**Given records:**
▼
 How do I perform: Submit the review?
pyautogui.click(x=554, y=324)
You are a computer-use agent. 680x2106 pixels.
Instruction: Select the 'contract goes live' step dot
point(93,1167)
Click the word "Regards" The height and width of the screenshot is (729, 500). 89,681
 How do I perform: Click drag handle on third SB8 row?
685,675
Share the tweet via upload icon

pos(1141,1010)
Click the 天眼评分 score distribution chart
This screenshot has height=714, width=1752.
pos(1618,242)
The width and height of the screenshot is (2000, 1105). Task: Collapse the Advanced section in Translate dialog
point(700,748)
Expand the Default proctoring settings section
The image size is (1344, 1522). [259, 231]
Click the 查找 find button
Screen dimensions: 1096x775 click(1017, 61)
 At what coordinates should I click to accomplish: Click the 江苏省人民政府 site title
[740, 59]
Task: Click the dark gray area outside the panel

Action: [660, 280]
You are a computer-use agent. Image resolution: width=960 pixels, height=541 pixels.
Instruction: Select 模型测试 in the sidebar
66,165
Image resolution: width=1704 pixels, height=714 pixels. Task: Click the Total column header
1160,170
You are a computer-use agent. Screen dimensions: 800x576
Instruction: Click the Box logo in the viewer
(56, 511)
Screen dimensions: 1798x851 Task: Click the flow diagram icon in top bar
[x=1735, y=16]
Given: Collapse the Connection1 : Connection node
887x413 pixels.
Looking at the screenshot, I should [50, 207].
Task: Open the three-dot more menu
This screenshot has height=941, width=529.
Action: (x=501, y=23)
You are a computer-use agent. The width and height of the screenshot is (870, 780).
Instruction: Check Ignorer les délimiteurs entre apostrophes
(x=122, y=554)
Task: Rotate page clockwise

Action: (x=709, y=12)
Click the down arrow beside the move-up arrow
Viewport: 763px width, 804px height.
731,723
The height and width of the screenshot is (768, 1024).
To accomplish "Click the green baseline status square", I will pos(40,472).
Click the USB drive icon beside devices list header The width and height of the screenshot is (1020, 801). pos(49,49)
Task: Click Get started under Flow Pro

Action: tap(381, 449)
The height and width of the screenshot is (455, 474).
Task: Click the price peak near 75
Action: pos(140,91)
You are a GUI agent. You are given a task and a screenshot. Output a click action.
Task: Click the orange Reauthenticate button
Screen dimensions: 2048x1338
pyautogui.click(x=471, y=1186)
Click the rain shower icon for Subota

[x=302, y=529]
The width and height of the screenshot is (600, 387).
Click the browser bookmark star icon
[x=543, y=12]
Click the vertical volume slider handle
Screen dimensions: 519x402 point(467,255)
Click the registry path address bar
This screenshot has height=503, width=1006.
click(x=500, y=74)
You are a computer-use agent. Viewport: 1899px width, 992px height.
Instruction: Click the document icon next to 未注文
▲
Copy every one of the records above, character for character.

 How do I perform: Submit the review?
pyautogui.click(x=554, y=324)
You are a computer-use agent. 680x2106 pixels.
Instruction: Select the 'contract goes live' step dot
point(93,1167)
Click the word "Regards" The height and width of the screenshot is (729, 500). 89,681
 How do I perform: Click drag handle on third SB8 row?
685,675
Share the tweet via upload icon

pos(1141,1010)
Click the 天眼评分 score distribution chart
This screenshot has height=714, width=1752.
pos(1618,242)
The width and height of the screenshot is (2000, 1105). Task: Collapse the Advanced section in Translate dialog
point(700,748)
Expand the Default proctoring settings section
The image size is (1344, 1522). [259, 231]
Click the 查找 find button
Screen dimensions: 1096x775 click(1017, 61)
 At what coordinates should I click to accomplish: Click the 江苏省人民政府 site title
[740, 59]
Task: Click the dark gray area outside the panel

Action: [660, 280]
You are a computer-use agent. Image resolution: width=960 pixels, height=541 pixels.
Instruction: Select 模型测试 in the sidebar
66,165
Image resolution: width=1704 pixels, height=714 pixels. Task: Click the Total column header
1160,170
You are a computer-use agent. Screen dimensions: 800x576
Instruction: Click the Box logo in the viewer
(56, 511)
Screen dimensions: 1798x851 Task: Click the flow diagram icon in top bar
[x=1735, y=16]
Given: Collapse the Connection1 : Connection node
887x413 pixels.
Looking at the screenshot, I should [50, 207].
Task: Open the three-dot more menu
This screenshot has height=941, width=529.
Action: (x=501, y=23)
You are a computer-use agent. The width and height of the screenshot is (870, 780).
Instruction: Check Ignorer les délimiteurs entre apostrophes
(x=122, y=554)
Task: Rotate page clockwise

Action: (x=709, y=12)
Click the down arrow beside the move-up arrow
Viewport: 763px width, 804px height.
731,723
The height and width of the screenshot is (768, 1024).
To accomplish "Click the green baseline status square", I will pos(40,472).
Click the USB drive icon beside devices list header The width and height of the screenshot is (1020, 801). pos(49,49)
Task: Click Get started under Flow Pro

Action: tap(381, 449)
The height and width of the screenshot is (455, 474).
Task: Click the price peak near 75
Action: pos(140,91)
You are a GUI agent. You are given a task and a screenshot. Output a click action.
Task: Click the orange Reauthenticate button
Screen dimensions: 2048x1338
pyautogui.click(x=471, y=1186)
Click the rain shower icon for Subota

[x=302, y=529]
The width and height of the screenshot is (600, 387).
Click the browser bookmark star icon
[x=543, y=12]
Click the vertical volume slider handle
Screen dimensions: 519x402 point(467,255)
Click the registry path address bar
This screenshot has height=503, width=1006.
click(x=500, y=74)
You are a computer-use agent. Viewport: 1899px width, 992px height.
Instruction: Click the document icon next to 未注文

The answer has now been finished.